Lecture 1.3: Stochastic Algorithms: From Robbins-Monro to Variance Reduction¶

1. Introduction: The Necessity of Stochasticity¶

In modern machine learning, we rarely optimize the true risk \(R(w) = \mathbb{E}_{x \sim \mathcal{P}} [L(w, x)]\). Instead, we minimize the Empirical Risk Minimization (ERM) objective:

\[ \mathcal{L}(w) = \frac{1}{n} \sum_{i=1}^n L(w, x_i) \]

When \(n\) is in the millions or billions, computing the full gradient \(\nabla \mathcal{L}(w)\) requires a pass over the entire dataset, which is computationally prohibitive per iteration. Stochastic Gradient Descent (SGD) circumvents this by using a unbiased estimator of the gradient based on a small subset (minibatch) of the data.

While SGD is computationally efficient, it introduces "gradient noise," which prevents convergence to the exact minimum with a fixed step size.
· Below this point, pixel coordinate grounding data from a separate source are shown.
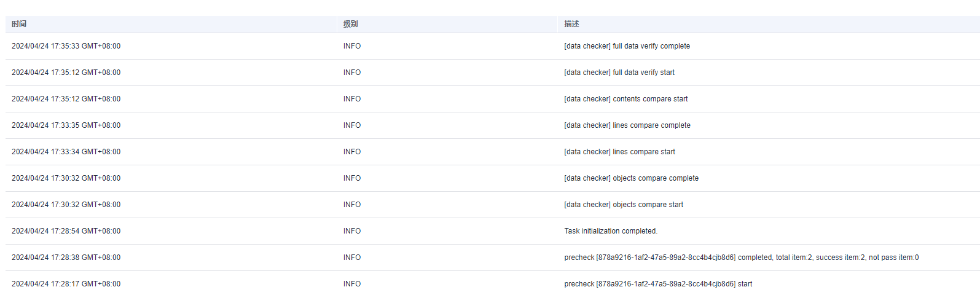Click timestamp 2024/04/24 17:28:17
The width and height of the screenshot is (980, 295).
click(x=66, y=284)
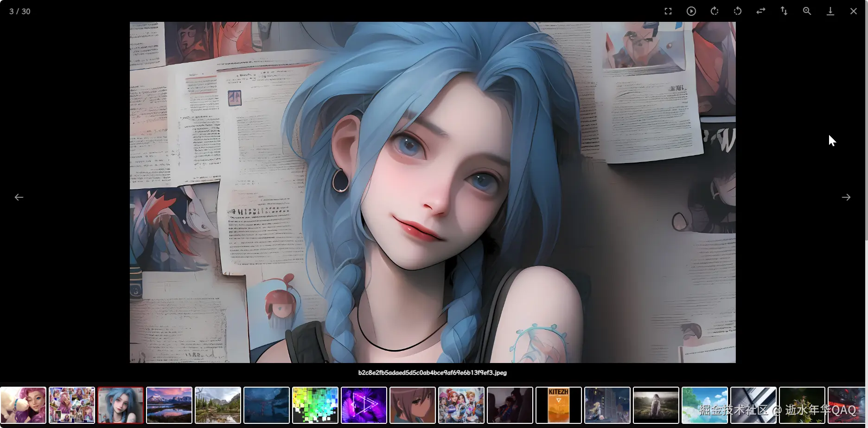Open the pink-haired girl thumbnail

point(23,405)
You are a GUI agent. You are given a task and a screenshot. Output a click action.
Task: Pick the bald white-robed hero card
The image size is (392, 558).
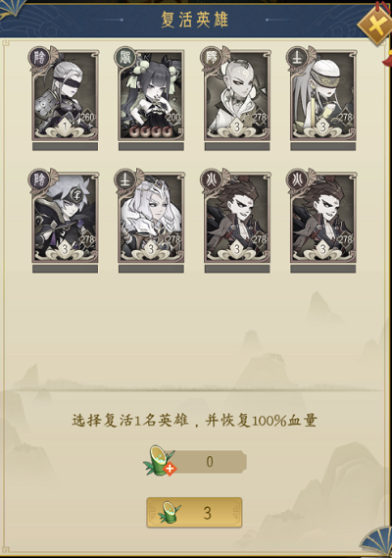[237, 95]
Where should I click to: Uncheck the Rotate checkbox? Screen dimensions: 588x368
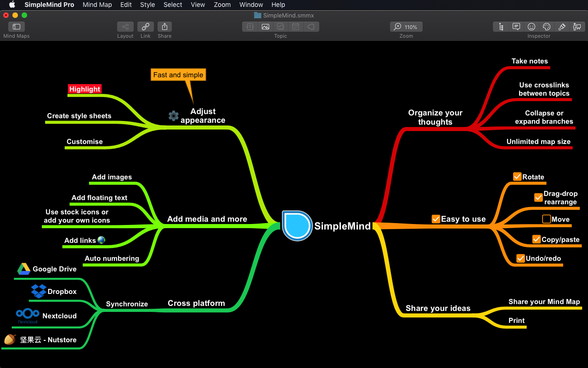(x=517, y=176)
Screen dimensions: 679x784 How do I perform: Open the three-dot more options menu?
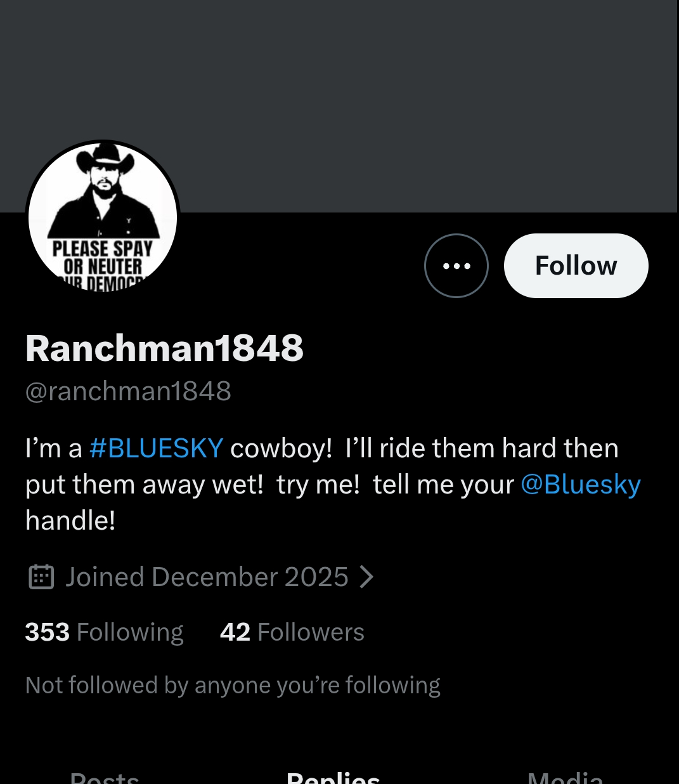tap(456, 266)
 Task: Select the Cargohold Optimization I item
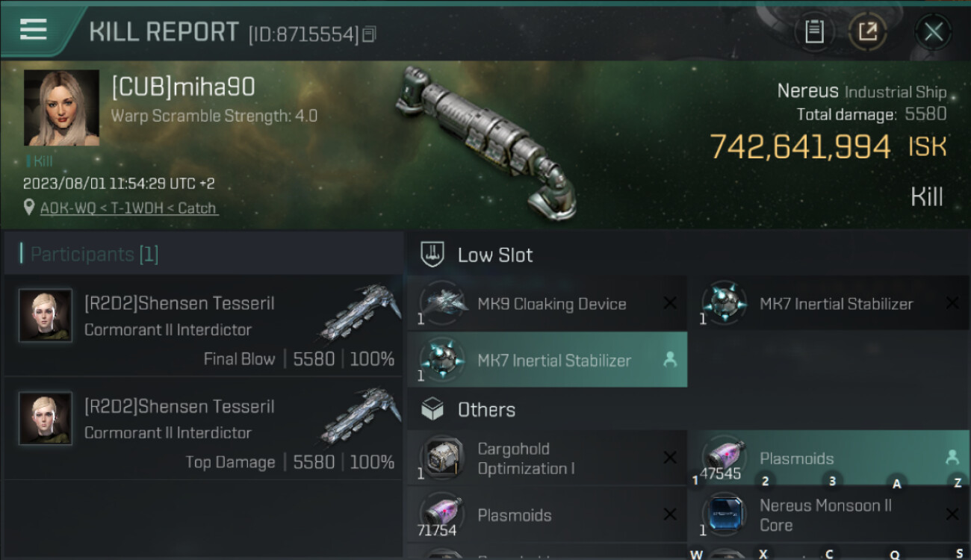point(547,458)
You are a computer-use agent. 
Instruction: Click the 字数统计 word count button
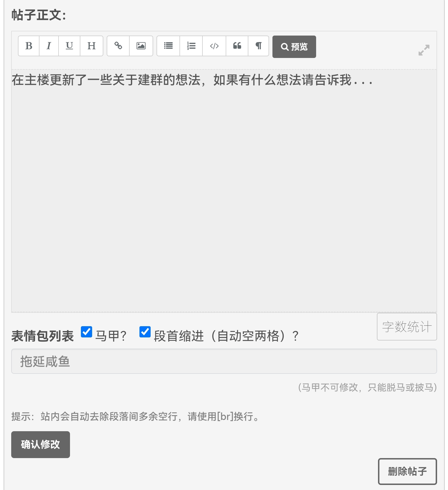[x=407, y=327]
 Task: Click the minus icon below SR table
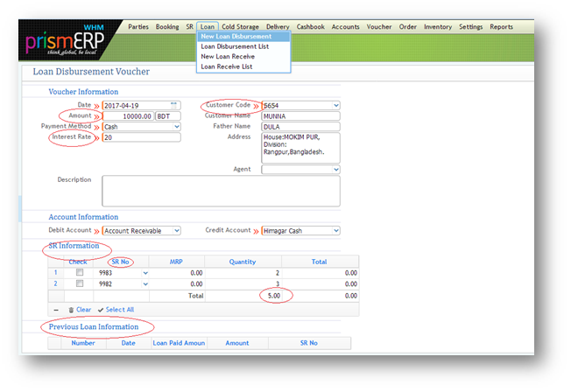[57, 310]
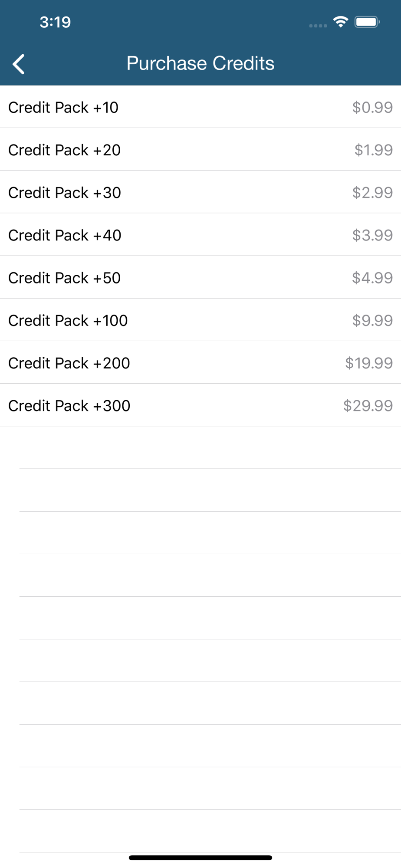Click the $4.99 price label

[x=372, y=277]
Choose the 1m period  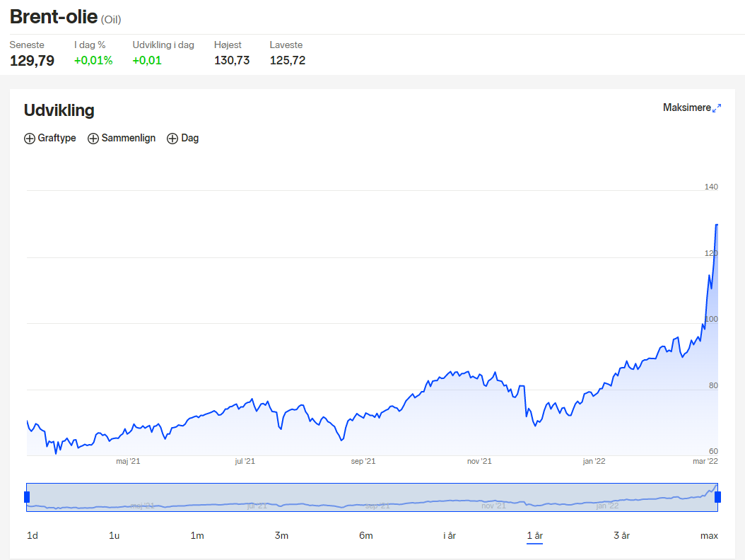[x=197, y=536]
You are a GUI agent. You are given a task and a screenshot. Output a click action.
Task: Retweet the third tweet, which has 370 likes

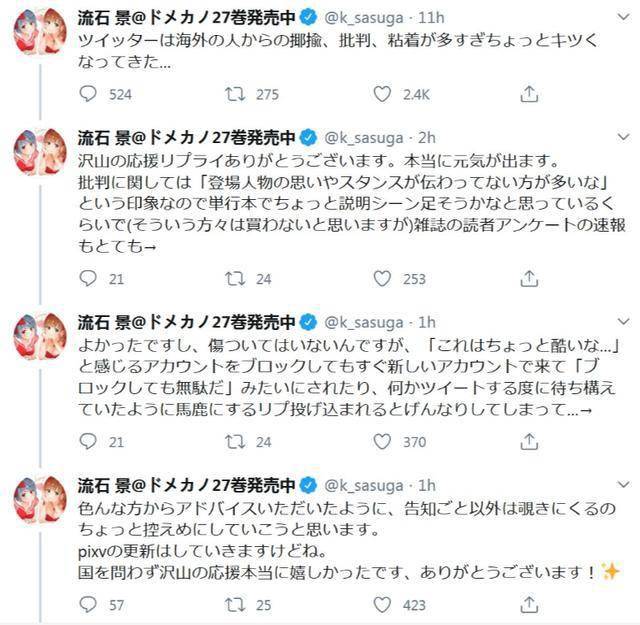(x=234, y=442)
This lecture explores the rigorous foundations of stochastic optimization, starting from the seminal Robbins-Monro algorithm, moving through modern variance reduction techniques like SVRG, and concluding with the Bayesian perspective of Stochastic Gradient Langevin Dynamics (SGLD).
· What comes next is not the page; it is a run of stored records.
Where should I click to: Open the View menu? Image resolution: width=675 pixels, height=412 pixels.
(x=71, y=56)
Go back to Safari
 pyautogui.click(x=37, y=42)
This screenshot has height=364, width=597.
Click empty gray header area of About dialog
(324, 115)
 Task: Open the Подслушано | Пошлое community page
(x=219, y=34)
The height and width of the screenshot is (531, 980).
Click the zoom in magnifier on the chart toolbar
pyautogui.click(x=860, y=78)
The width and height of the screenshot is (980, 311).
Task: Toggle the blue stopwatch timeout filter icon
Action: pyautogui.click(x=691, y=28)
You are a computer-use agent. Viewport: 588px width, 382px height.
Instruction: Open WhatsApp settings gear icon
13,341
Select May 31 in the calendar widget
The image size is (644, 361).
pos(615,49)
2. The Robbins-Monro Algorithm (1951)¶

The Robbins-Monro algorithm is the ancestor of all stochastic optimization methods. It was originally designed to find the root of a function \(M(x) = \alpha\) when we only have access to noisy observations of \(M(x)\).
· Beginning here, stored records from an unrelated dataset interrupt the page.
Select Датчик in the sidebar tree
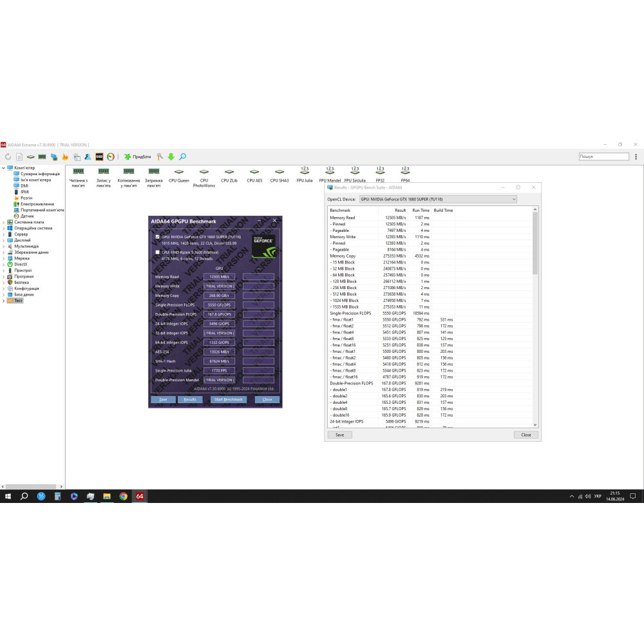The image size is (644, 644). 27,216
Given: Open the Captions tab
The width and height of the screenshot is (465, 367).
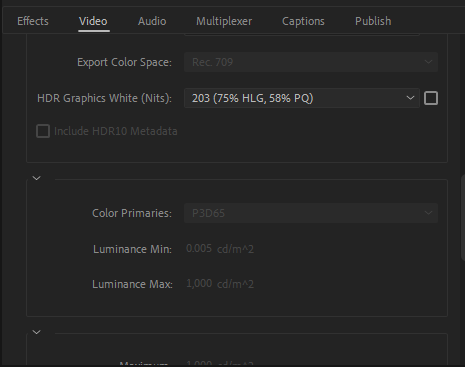Looking at the screenshot, I should [303, 21].
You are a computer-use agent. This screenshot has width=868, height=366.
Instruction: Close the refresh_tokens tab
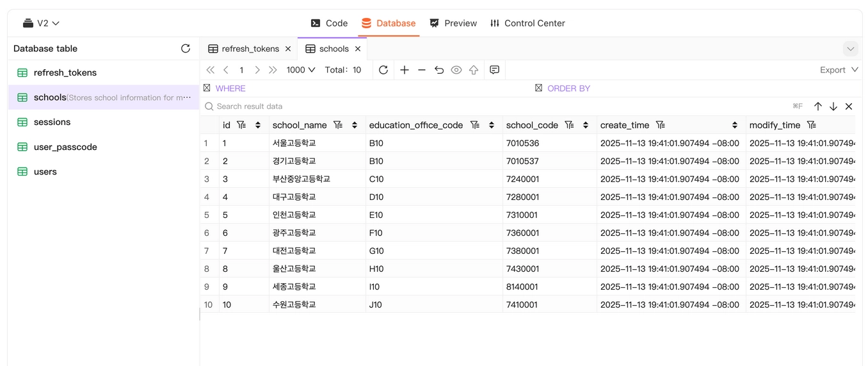pos(288,49)
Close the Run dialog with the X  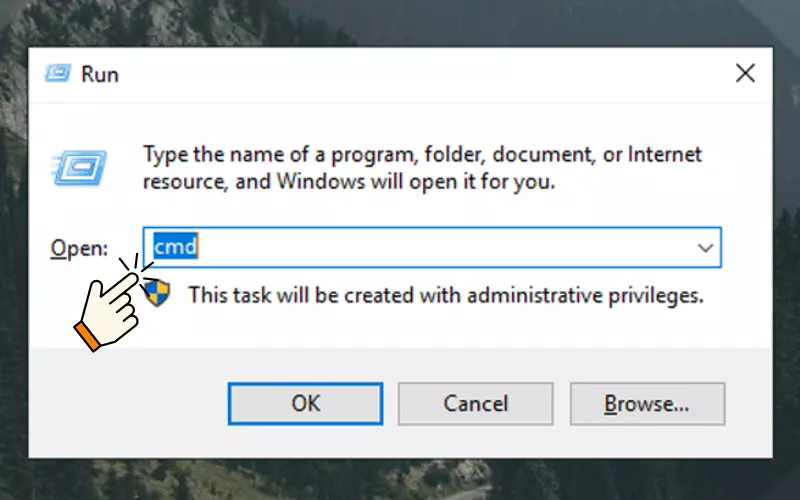point(745,73)
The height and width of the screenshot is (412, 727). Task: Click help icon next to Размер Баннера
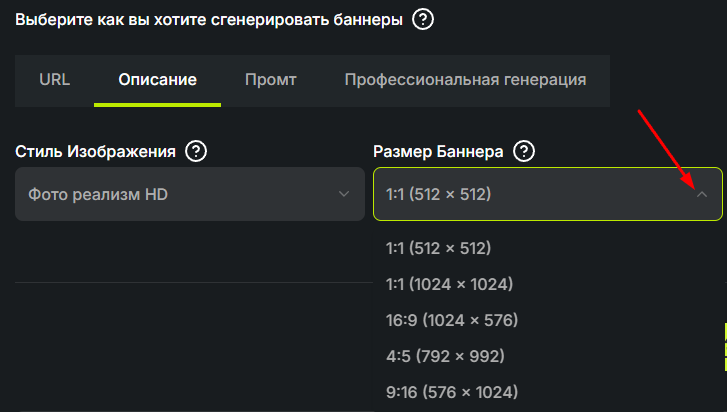pyautogui.click(x=524, y=151)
Theorem 2.1 (Robbins-Monro Convergence)

Let \(M(x)\) be a non-decreasing function such that \(M(x^*) = \alpha\). Suppose we observe \(Y_n = M(x_n) + \xi_n\), where \(\mathbb{E}[\xi_n | x_n] = 0\) and \(\mathbb{E}[\xi_n^2 | x_n] \le \sigma^2\). The iterates are defined as:

\[ x_{n+1} = x_n - a_n (Y_n - \alpha) \]

If the sequence of step sizes \(a_n\) satisfies the Robbins-Monro conditions:

\(\sum_{n=1}^\infty a_n = \infty\) (Step sizes are large enough to reach the root)
\(\sum_{n=1}^\infty a_n^2 < \infty\) (Step sizes are small enough to dampen the noise)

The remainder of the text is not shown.